I can't find any that are even remotely spelled the same...... we will see I guess.... Its either going to be really awesome or a big disappointment. Either way, I am good with it. haha. =)


----------



## epackage (Feb 18, 2013)

There's a Horton Bottling Works out of Chavies...


----------



## epackage (Feb 18, 2013)

Now you just have to hope it's still there in the morning...lol[8D]


----------



## frozenmonkeyface (Feb 18, 2013)

> Horton Bottling Works out of Chavies


 
 When I searched that I found this: http://www.ebay.com/itm/Antique-Soda-Bottle-1800s-Horton-Richardson-Soda-Bottle-/150998743268?pt=LH_DefaultDomain_0&hash=item232839f8e4

 This is how he explained it looks. He said there was a & symbol on it! I wonder if its the same company but they may have had a Birmingham branch? It has the same wording on the back as he described also. I am sure there could be many many that it could be but I bet that's the right track! Thanks a lot Epackage! =)


----------



## frozenmonkeyface (Feb 18, 2013)

I KNOW!!!!! I was livid when he told me he left it!!!!! I am just glad it was a two way radio and he couldn't hear what I was saying. haha. Not really, but I was irritated. He is the foreman so MAYBE, just MAYBE no one will mess with his machine! SIGH!


----------



## epackage (Feb 18, 2013)

Wishing you the best of luck!! I'll be wondering myself now until you post tomorrow... Have a great night I'm off to bed, long day of taking care of my niece tomorrow because she's too sick for school.... good luck[]


----------



## frozenmonkeyface (Feb 18, 2013)

Thanks a lot! I hope your niece gets better soon! I will say a little prayer for her! =)


----------



## sandchip (Feb 19, 2013)

Might be a Houpert & Smiley (not sure about the spellin') hutch from Birmingham which is common, but he still needs to bring it home.


----------



## sandchip (Feb 19, 2013)

Make that Houppert & Smyly.


----------



## frozenmonkeyface (Feb 19, 2013)

> Houppert & Smyly


 
 Ahhhhhh!!!! That's even closer! Thanks a lot! [][][][]

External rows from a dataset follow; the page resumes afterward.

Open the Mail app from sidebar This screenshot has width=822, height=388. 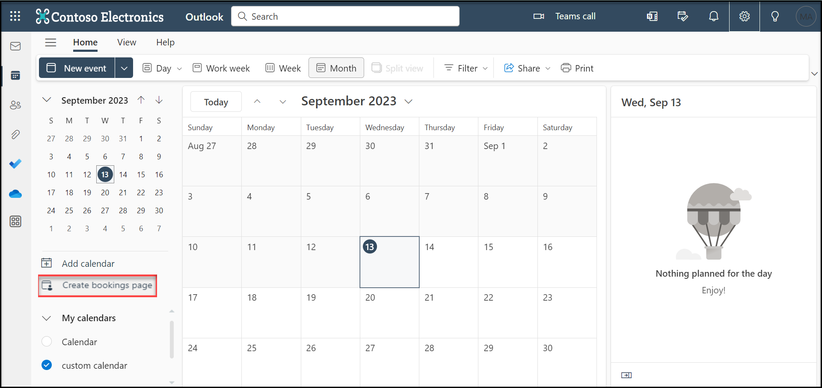click(x=15, y=46)
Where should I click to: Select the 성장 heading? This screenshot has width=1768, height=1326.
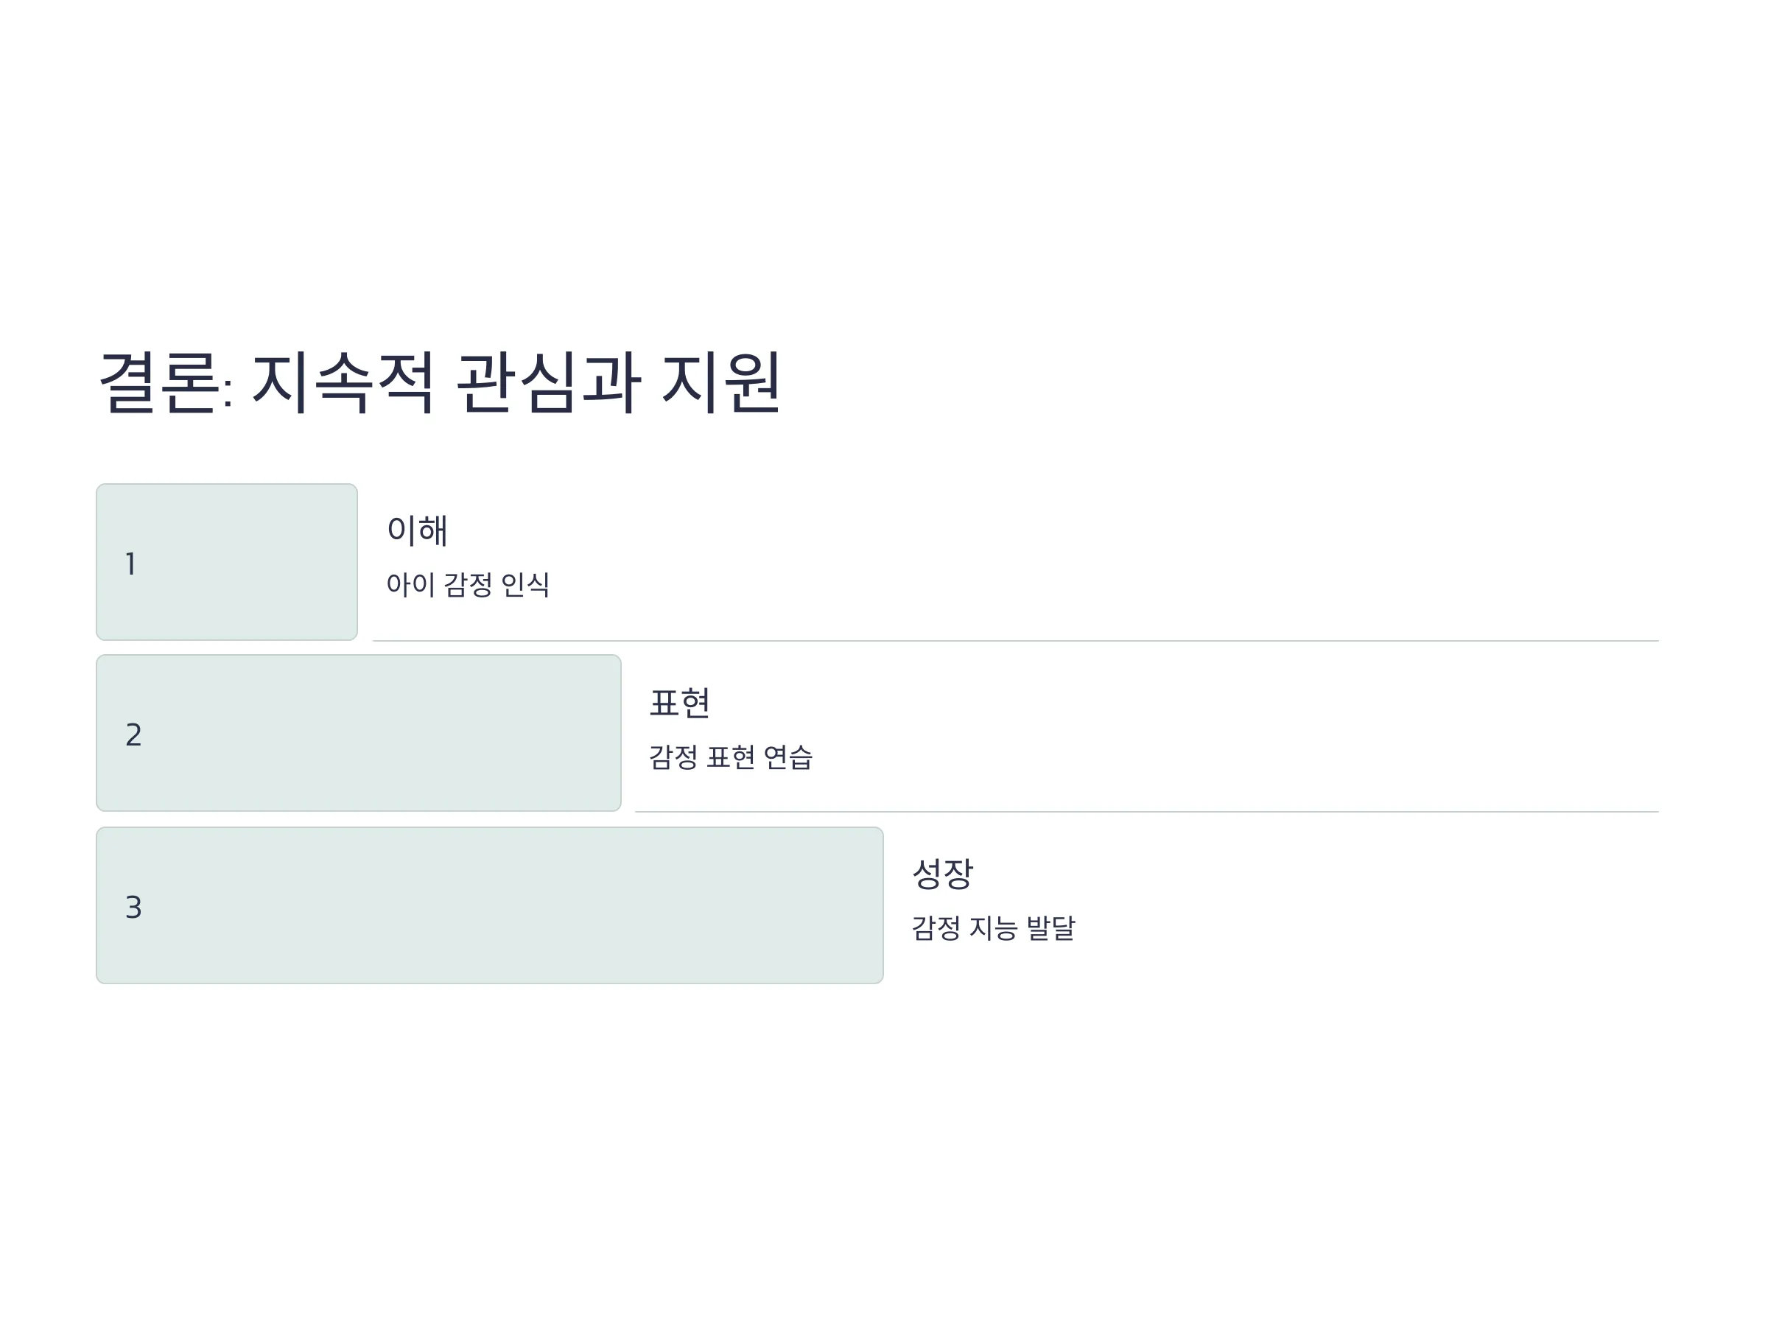pyautogui.click(x=942, y=874)
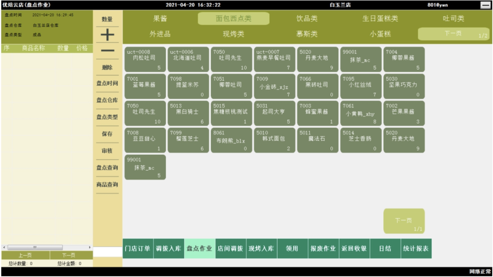Open the 生日蛋糕类 category tab

coord(380,18)
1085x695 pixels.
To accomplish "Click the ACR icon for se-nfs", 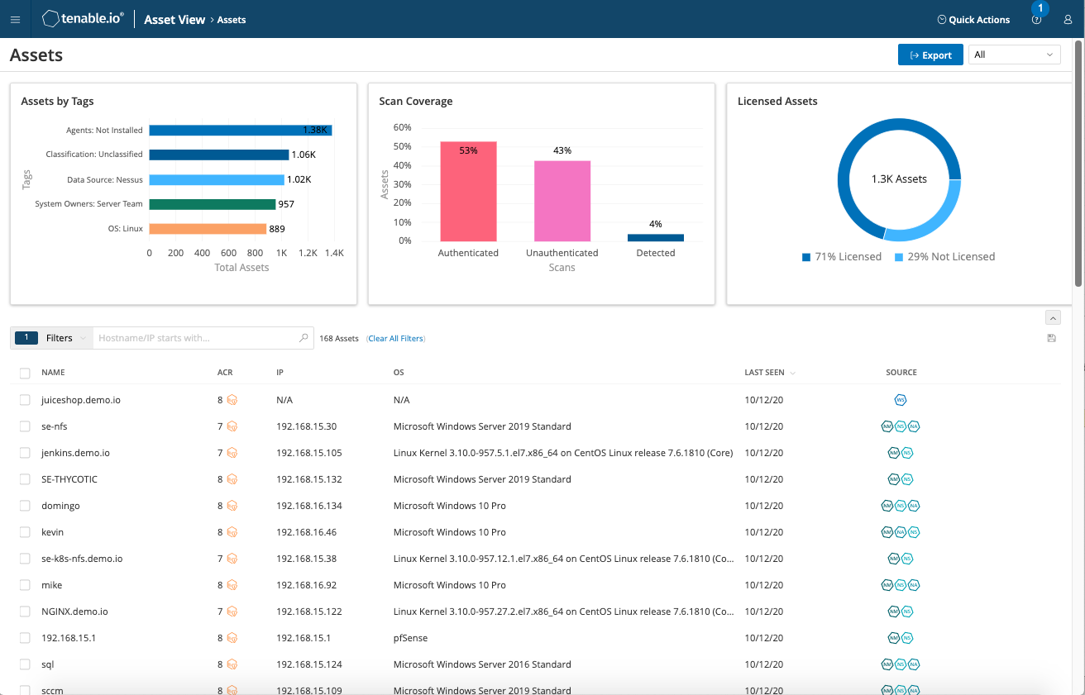I will [232, 426].
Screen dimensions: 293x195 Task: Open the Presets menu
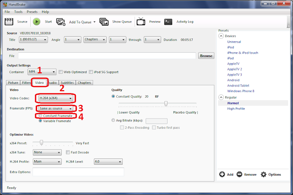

 I bet that's what it is. I have already text him this morning reminding him to put it in his truck as soon as he gets to the site!


----------



## epackage (Feb 19, 2013)

There are also Houppert & Worcester and one has a watermelon shaped slugplate and is considered rare, so keep those fingers crossed...


----------



## frozenmonkeyface (Feb 19, 2013)

I am just playing the waiting game.... He should be dropping it off at my house on his way home!


----------



## epackage (Feb 19, 2013)

Don't drag this out!!!!!!!!!!!!!!!!!!!!!!!!!!![8D][8D][8D]


----------



## frozenmonkeyface (Feb 19, 2013)

I ain't dragging it out!!!!!! HE IS!!!!!!!!!!! []


----------



## cowseatmaize (Feb 19, 2013)

> I am just antsy.


I'm just waiting for something other than guess work, if you ever find out let me know.[]


----------



## Dragon0421 (Feb 19, 2013)

Ask if it is like this one. This is the large bottle he might be talking about.


----------



## frozenmonkeyface (Feb 19, 2013)

so its a.......


----------



## frozenmonkeyface (Feb 19, 2013)

posting more pics, give me just a second


----------



## frozenmonkeyface (Feb 19, 2013)

Its already dark here and the lighting in my house isn't very good so I apologize for the quality of the pictures guys!


----------



## frozenmonkeyface (Feb 19, 2013)

Its just the size of a regular soda bottle. It has a blue tint to it. Here it is beside a Pepsi cola I found as my mom's house


----------



## frozenmonkeyface (Feb 19, 2013)

bottom


----------



## frozenmonkeyface (Feb 19, 2013)

There is cement on the front of it and a little on the inside. I LOVE this bottle, even if it isn't rare. How can I get rid of the cement? =(


----------



## epackage (Feb 19, 2013)

Try soaking it in Acid Magic, it can be found at your local Ace Hardware. Lay it down in the bottom of a 5 gallon bucket and cover with the acid and let soak 3 or 4 days and then soak it in clean water for an hour. Try a stiff brush and the cement may come off. Do it outside and follow the directions on the jug.


----------



## frozenmonkeyface (Feb 19, 2013)

kinda stinks that it wasn't some extra rare find. Thank you for your help with it though. Thanks for the cement help also. =)


----------